Por más que en el ecosistema nacionalista catalán se hagan esfuerzos de todo tipo para salvar el legado de gobierno de Jordi Pujol del caso Pujol, el juego de manos no funciona. A cada pregunta surge una duda y, al final, se impone la sospecha generalizada: ¿por qué se decidió construir esta carretera y no aquella?, ¿a qué se debe que tal préstamo fuera para este y no para aquel?, ¿cuál fue la razón última que llevó a fulano y no a zutano a un puesto de alto nivel?, ¿por qué A tuvo derecho a más subvenciones que B? Aun con toda la buena voluntad del mundo, no hay manera de llegar al fondo de cada asunto mayor sin tener la sensación de que nos sumergimos en aguas turbias.

El modelo bien puede aplicarse al nacionalismo español y al nombramiento de Miguel Arias Cañete para ocupar una comisaría en Bruselas. Las apresuradas correcciones hechas sobre la marcha por el interesado alimentarán las dudas y acrecentarán los temores cuando de él dependa tomar una decisión trascendental. Aun obrando con rectitud, siempre arderá el rescoldo de la sospecha por aquellas acciones vendidas a toda prisa y aquellas remuneraciones reconocidas a última hora; declaradas un momento antes, como quien dice, de pasar el examen en el Parlamento Europeo.

Hay más, mucho más: las tarjetas opacas de Caja Madrid-Bankia, última miseria moral del país puesta al descubierto; los parientes de funcionarios del Tribunal de Cuentas que ganan oposiciones en dicha institución; los ERE de Andalucía, cuyas salpicaduras no se sabe hasta dónde llegarán; los Gürteles aquí y allá; los aspirantes a guardias de Badalona que son, al parecer, allegados de empleados municipales. Y así se podría seguir hasta llegar a la triste conclusión de que la probidad de la mayoría queda oscurecida, enmascarada, enlutada por la opacidad prepotente de una minoría. No es de extrañar que el segundo motivo de preocupación de los españoles después del paro sea la corrupción en sus múltiples facetas.

El profesor Yascha Mounk, de la New American Foundation, sostiene en Foreign Affairs que el populismo se ha convertido en un componente más de la democracia desde mediados del siglo pasado, y da múltiples razones para que las cosas sean así, entre ellas que los partidos mayoritarios de las grandes democracias apenas cambiaron en el periodo 1960-1990. El dinamismo posterior a la segunda guerra mundial se convirtió luego en un amaneramiento político que llevó a una parte de la opinión pública a desconfiar de las siglas tradicionales y a aceptar la idea de que el gran problema eran los poderes del Estado y no, por el contrario, una parte de la posible solución a sus problemas.

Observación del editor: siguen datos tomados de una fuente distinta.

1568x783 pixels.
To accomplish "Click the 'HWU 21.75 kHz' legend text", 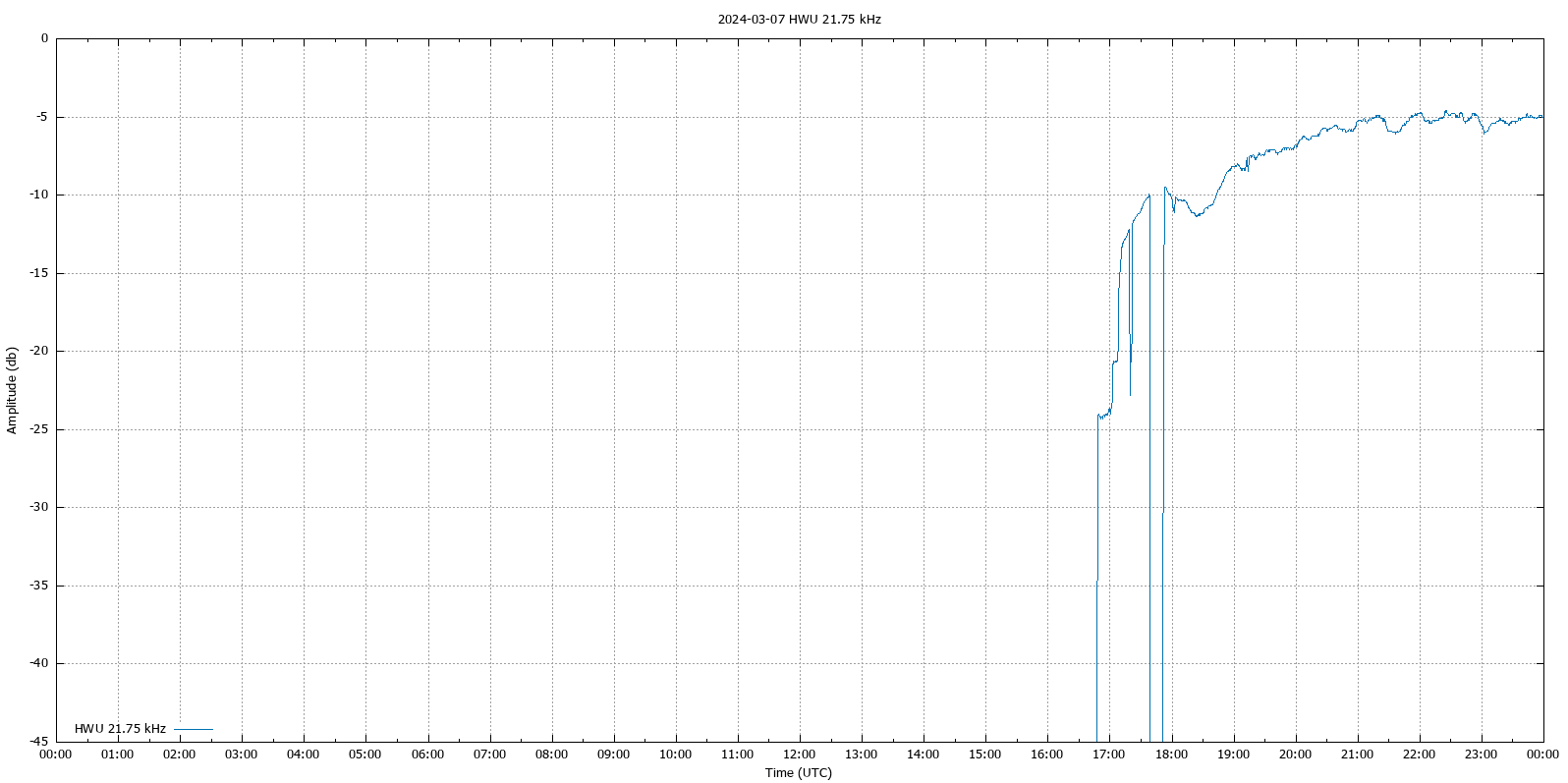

Esa alteración de los valores, con las diferencias de calendario debidas a la tardía llegada a España de la democracia, llama a nuestra puerta con repiques inquietantes. El populismo que presenta al Estado como un adversario y al establishment político, como «corrupto u ocupado en su propio beneficio» (Mounk), es el nuevo beneficiario de un nihilismo que tiene mucho de hartazgo, de soportar sacrificios inútiles en nombre de un futuro desdibujado en el que nadie confía. Cuando es posible oír en la barra de un bar que ya solo falta que truquen el sorteo de Navidad es que nos deslizamos por una pendiente y nos hemos quedado sin frenos.

Es casi lo mismo que decir que el desprestigio de la política es cada día mayor. Al extremo de que cabe dar con quien piensa que en la comparecencia de Pujol en el Parlament, en su enfado gesticulante, hubo una dosis nada desdeñable de dramatización del momento, una especie de Grand Guignol muy del gusto del expresident, pero del todo estéril para cumplir con el motivo de la sesión, que debía arrojar luz sobre el escándalo. Si todo es teatro, para qué sirve eso de la política, se preguntan cada día más ciudadanos-contribuyentes-electores; qué vienen a contarnos.

Cuanto más tiempo se tarde en ventilar el escenario, el olor a podrido será más insoportable. Y el aire contaminado envenenará los pensamientos con la peor y más trágica de todas las conclusiones: que la política es un estorbo cuando no un cuarto oscuro en el que se enriquecen solo quienes disponen -unos pocos- de gafas de visión nocturna.